Le réalisateur nous raconte les prouesses de son acteur principal et des cascadeurs qui prennent tous les risques sur les tournages.
Première : The Fall Guy présente les cascadeurs comme des artisans héroïques, les petites mains consciencieuses indispensables au bon fonctionnement de la machine hollywoodienne. Et pourtant tout leur travail est de se rendre invisibles pour le public. Vous vouliez réparer cette injustice ?
David Leitch : Exactement. On visite le système hollywoodien à travers ses coulisses : je tenais à montrer que les cascadeurs bossent dur et sont loin d’être des privilégiés. Dans le film, on les voit se farcir des journées de quinze heures sans jamais se plaindre. Pourquoi ? Parce ce sont des cols bleus amoureux du cinéma, qui citent des dialogues de films pendant qu’ils font des films. Aucun d’entre eux ne bosse sur un tournage pour l’argent. Ils veulent juste participer à la création d’un objet très spécial, qui finira par toucher les gens dans une salle obscure. Des héros de l’ombre qui font des choses à peine croyables sans jamais goûter à la reconnaissance. Sans eux, le spectacle n’aurait pas la même saveur.
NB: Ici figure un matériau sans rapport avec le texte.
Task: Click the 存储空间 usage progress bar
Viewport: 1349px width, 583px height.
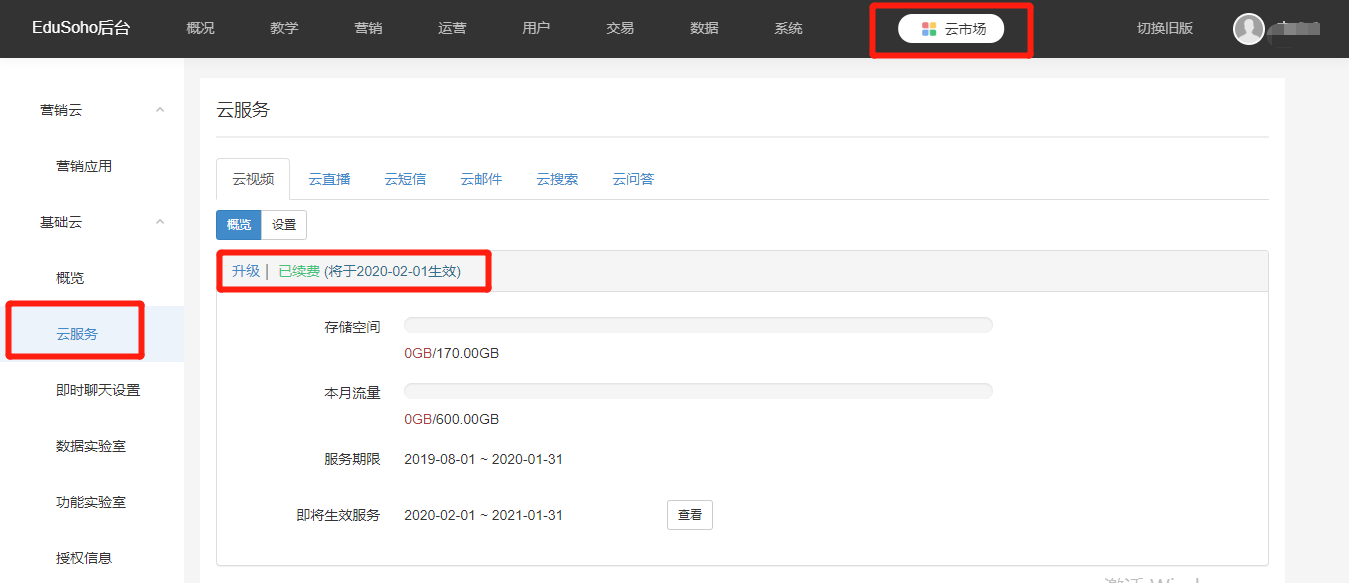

Donc il s’agissait autant de célébrer ces hommes et ces femmes que l’art de cascade.
Art qui, aujourd’hui, se fait très souvent bouloter par les effets spéciaux numériques…
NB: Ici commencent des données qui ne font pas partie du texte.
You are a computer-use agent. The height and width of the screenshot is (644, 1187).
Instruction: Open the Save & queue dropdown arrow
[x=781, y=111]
Certes. Je ne vais pas cracher sur les VFX, ça permet de faire des choses vraiment dingues. D’ailleurs une équipe chargée des effets visuels a bien entendu bossé sur le film… Mais il était impensable de ne pas faire nos propres cascades à l’ancienne : on a vraiment fait sauter une voiture sur une soixantaine de mètres, on a vraiment fait une chute libre de 45 mètres et on a vraiment mis le feu à des gens (Rires.) Parce que c’était l’objet du film mais aussi parce que je crois sincèrement que le cinéma est meilleur ainsi. Je préfère la cascade live. Ça sent le vrai, il y a des enjeux. En que fan de cinéma d’action, je ne jure que par ça. J’ai acquis une certitude en près de trente ans de métier : je veux voir le danger de mes propres yeux, pas un truc fabriqué par ordinateur. C’est pour ça que je suis fou de Jackie Chan et de tous ces films old school : l’humain se donne.
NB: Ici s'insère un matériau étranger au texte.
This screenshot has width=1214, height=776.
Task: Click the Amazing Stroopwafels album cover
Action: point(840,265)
Quelle genre de star de cinéma action est Ryan Gosling ?
Il a ce que peu d’acteurs ont : une vista comique par croyable, une belle gueule, un timing impeccable et le physique pour assumer l’action. Ryan va toujours au-delà de ce qu’on lui demande. On l’a traîné sur un pont à 50 km/h, on l’a balancé d’un immeuble… Mais je ne vais pas faire comme si c’était lui sur chaque plan : il a intentionnellement décidé de laisser aux cascadeurs professionnels les plus gros morceaux. Par respect pour eux et parce qu'on avait les meilleurs du monde pour faire le boulot.
Étrangement, j’ai souvent pensé à Babylon de Damien Chazelle en voyant The Fall Guy…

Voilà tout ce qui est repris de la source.